Medical research saw improvements too. The system achieved a score of 0.71 in single-cell biology analysis, beating the top human score of 0.64. Experts validated the results, confirming the AI genuinely discovered better solutions rather than just copying existing approaches.

What makes this achievement particularly exciting is its accessibility. The entire system runs on an open-source model called OpenAI gpt-oss-120b, with all code publicly available for other scientists to use and build upon. Previous breakthroughs typically relied on expensive, closed systems that only big tech companies could access.

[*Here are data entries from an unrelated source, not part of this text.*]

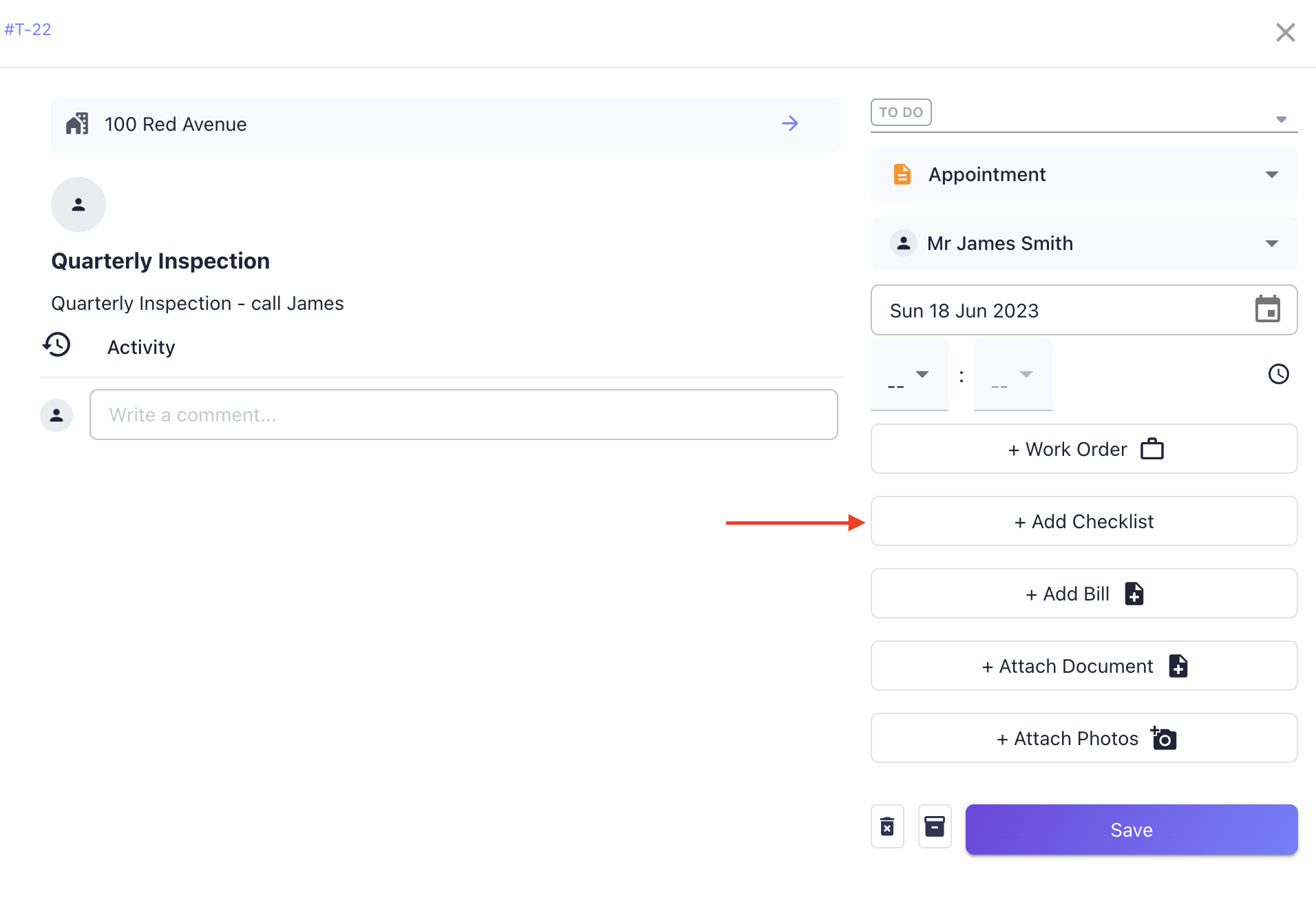Click the camera icon on Attach Photos
The image size is (1316, 909).
pyautogui.click(x=1163, y=738)
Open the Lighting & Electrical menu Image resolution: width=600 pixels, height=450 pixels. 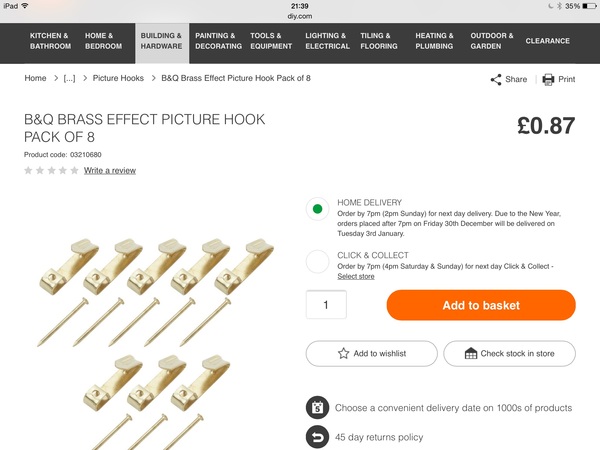point(327,41)
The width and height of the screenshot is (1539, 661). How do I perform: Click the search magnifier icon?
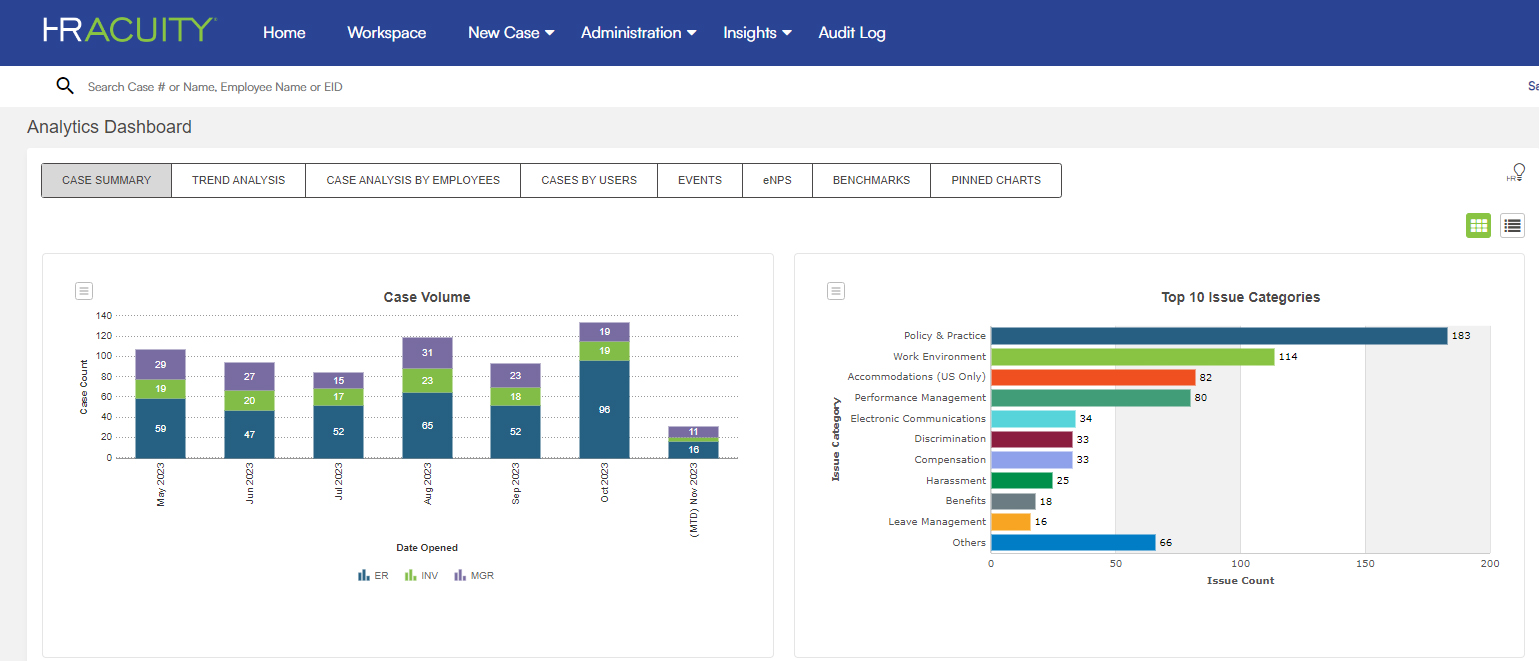click(x=64, y=86)
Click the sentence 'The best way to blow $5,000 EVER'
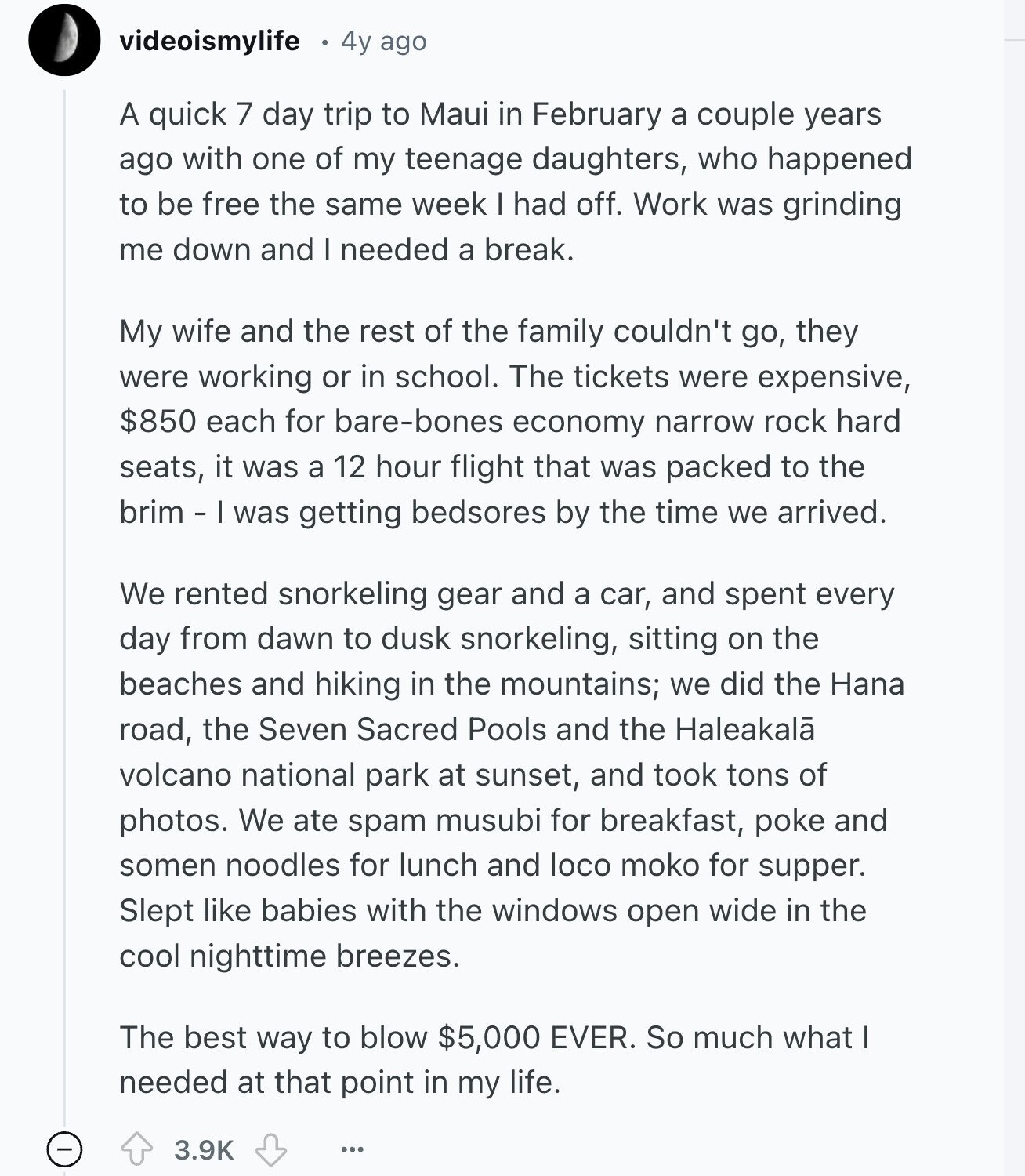Screen dimensions: 1025x1176 point(374,1037)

The team tracked the AI's progress during competitions, watching its solutions improve at steps 0, 9, 24, and 49. The data showed consistent growth, with the final solutions clearly outperforming both earlier attempts and human benchmarks.
The Ripple Effect
This breakthrough could transform how we approach scientific innovation. Instead of AI simply assisting researchers, it can now actively drive discoveries in fields from medicine to mathematics to computer engineering. The low computational cost means smaller research teams and universities can access this technology, democratizing scientific discovery.
The open-source approach ensures that improvements benefit everyone, not just corporations with deep pockets. Other scientists can adapt the system to tackle problems in their own fields, potentially accelerating breakthroughs in climate science, drug discovery, and materials research.
The future of scientific discovery just got brighter, one problem at a time.